Shooting the Mafia review: Italy’s first female photojournalist looks back in anguish

Kim Longinotto weaves together the life story of a remarkable woman with an acute social portrait of Italy’s struggle with the Mafia. 

Shooting the Mafia (2019)

The life story of an extraordinarily charismatic and resolute woman interweaves with the bloody melodrama of Italy’s battle against its enemy within, in Shooting the Mafia, a meld of portraiture and social history that is as tender, humane and generous as it is harrowing. Either story – that of Letizia Battaglia, Italy’s first female photojournalist, or that of the Sicilian Mafia, whose images she dauntlessly collected – could have been riveting on its own. Combined, they form an exceptionally complex evocation of what it is to live as a woman, an artist, a journalist and a moral being in the world.

Early on there’s an overreliance on clips from fiction films, with Silvana Mangano in Anna (1951) serving as a stand-in for our youthful heroine; it’s one way of papering over a lack of footage, but it feels a touch trivialising, and also confusing, since the films aren’t identified on screen. As the documentary hits its stride, however, the personality of the now 84-year-old Battaglia asserts itself beyond question, as does the theme of how we construct our own stories. Battalgia’s fierce, solemn intelligence and bohemian glamour leap off the screen at every stage of her life – one of the film’s striking achievements is the simple chronicling of a working woman’s various self-reinventions over the bulk of the 20th century.

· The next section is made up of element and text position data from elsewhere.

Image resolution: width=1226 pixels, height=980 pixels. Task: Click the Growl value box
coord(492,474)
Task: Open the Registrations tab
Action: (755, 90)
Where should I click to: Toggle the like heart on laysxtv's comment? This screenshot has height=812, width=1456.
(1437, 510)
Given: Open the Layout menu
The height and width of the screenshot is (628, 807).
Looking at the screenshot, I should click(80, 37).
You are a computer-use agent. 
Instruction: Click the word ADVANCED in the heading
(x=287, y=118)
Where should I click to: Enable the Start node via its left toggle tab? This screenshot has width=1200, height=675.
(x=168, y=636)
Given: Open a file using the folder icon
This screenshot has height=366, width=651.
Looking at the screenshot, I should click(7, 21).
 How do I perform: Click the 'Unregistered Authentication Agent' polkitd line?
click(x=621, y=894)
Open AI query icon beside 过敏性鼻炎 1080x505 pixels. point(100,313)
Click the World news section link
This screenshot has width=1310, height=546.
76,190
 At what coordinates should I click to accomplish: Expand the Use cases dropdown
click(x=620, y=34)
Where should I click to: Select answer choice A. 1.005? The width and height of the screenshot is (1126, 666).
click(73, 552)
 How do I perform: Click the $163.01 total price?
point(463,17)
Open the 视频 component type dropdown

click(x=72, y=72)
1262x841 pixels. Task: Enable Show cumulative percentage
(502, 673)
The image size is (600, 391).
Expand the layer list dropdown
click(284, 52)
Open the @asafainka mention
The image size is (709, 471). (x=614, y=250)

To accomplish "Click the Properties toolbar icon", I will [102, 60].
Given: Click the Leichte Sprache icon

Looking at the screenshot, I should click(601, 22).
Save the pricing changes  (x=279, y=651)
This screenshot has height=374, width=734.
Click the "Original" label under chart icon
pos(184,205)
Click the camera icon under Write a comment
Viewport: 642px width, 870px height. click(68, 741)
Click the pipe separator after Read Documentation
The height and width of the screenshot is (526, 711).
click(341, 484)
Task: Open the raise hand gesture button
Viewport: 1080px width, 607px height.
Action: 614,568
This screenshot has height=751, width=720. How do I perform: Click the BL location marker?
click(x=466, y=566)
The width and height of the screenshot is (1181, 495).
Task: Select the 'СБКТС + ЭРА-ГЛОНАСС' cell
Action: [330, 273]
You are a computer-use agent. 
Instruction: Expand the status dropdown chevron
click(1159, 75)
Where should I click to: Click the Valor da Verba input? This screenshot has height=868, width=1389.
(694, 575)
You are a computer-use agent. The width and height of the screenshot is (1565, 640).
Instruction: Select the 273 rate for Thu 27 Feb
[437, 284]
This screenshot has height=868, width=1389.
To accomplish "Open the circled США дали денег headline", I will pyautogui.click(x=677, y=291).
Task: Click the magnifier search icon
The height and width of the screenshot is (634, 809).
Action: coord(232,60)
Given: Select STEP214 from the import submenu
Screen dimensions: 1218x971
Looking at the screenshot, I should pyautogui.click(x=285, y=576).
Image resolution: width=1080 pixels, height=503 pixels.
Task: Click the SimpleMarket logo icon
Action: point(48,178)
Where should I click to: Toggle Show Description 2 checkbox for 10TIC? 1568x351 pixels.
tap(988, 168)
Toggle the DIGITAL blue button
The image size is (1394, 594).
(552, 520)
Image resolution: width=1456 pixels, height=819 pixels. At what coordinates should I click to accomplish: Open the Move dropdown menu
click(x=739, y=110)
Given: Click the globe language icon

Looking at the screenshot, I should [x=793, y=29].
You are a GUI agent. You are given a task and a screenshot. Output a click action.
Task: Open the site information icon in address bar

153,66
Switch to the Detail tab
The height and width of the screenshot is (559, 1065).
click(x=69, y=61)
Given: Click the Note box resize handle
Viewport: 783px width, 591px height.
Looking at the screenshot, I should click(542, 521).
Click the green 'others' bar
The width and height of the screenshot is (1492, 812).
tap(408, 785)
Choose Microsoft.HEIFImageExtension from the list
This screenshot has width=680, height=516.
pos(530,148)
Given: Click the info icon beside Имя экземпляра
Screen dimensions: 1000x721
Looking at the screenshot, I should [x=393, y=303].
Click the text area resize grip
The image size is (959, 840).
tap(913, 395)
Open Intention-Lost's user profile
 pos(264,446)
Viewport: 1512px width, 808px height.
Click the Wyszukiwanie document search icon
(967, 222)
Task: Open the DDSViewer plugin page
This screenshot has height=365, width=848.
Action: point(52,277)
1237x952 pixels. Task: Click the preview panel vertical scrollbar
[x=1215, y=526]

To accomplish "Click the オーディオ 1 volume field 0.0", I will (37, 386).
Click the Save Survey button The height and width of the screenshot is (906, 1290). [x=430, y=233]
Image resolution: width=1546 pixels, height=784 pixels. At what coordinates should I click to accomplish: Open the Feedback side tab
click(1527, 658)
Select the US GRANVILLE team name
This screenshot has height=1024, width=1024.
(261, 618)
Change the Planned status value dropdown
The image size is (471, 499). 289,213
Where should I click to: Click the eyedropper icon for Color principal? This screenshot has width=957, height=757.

However, director Kim Longinotto doesn’t hype up or overpraise Battaglia so much as let her spin her own myth and allow us to draw our own conclusions. That there is a flip side to her personal story is apparent: her daughters are thanked in the credits but not interviewed, and Battaglia won’t go further than to acknowledge the “damage” she caused them. “I could talk about it, but I don’t want to,” she says. Elsewhere, she castigates her interviewer for raising painful memories – “Why are you making me think about this?” – and memory itself for the hurt it causes. “Why do small things make us suffer our whole lives?” she asks. Of the Mafia wars she witnessed, which at their height could claim five lives a day in Palermo, she says, “You can never be truly happy when you’ve lived through that horror.”

Later, in the chilling figures of high-ranking mafiosi, we glimpse a dark mirror of Battaglia’s self-mythologisation. “Killers suffer, not victims,” claims a grinning Luciano Leggio, while Totò Riina musters tears as he claims to be a simple farmer unjustly hounded by the law. Leggio is jailed in 1992, at the conclusion of the ‘Maxi Trial’, but the moment is bittersweet: both the beloved judge Giovanni Falcone and his friend and fellow prosecuting magistrate Paolo Borsellino are murdered soon afterwards. Riina is apprehended the following year, but Battaglia calls his arrest “a sham”: he has been living for decades in Palermo with the police apparently turning a blind eye.

Here Longinotto pulls into focus just how much injustice Battaglia has witnessed, has internalised and has chosen not to turn away from. Yet there is joy here too – often embodied by Battaglia’s former lovers, who join her to reminisce for the camera. “I often want to see you, to sleep with you,” says Santi Caleca, a boyfriend almost 50 years ago. “We can’t,” she demurs, to which he zips back, “We could do it in secret?” At the end of the film, there’s a new lover, artist Roberto Timperi, 38 years her junior. “People who disapprove,” Battaglia says, “can fuck off.”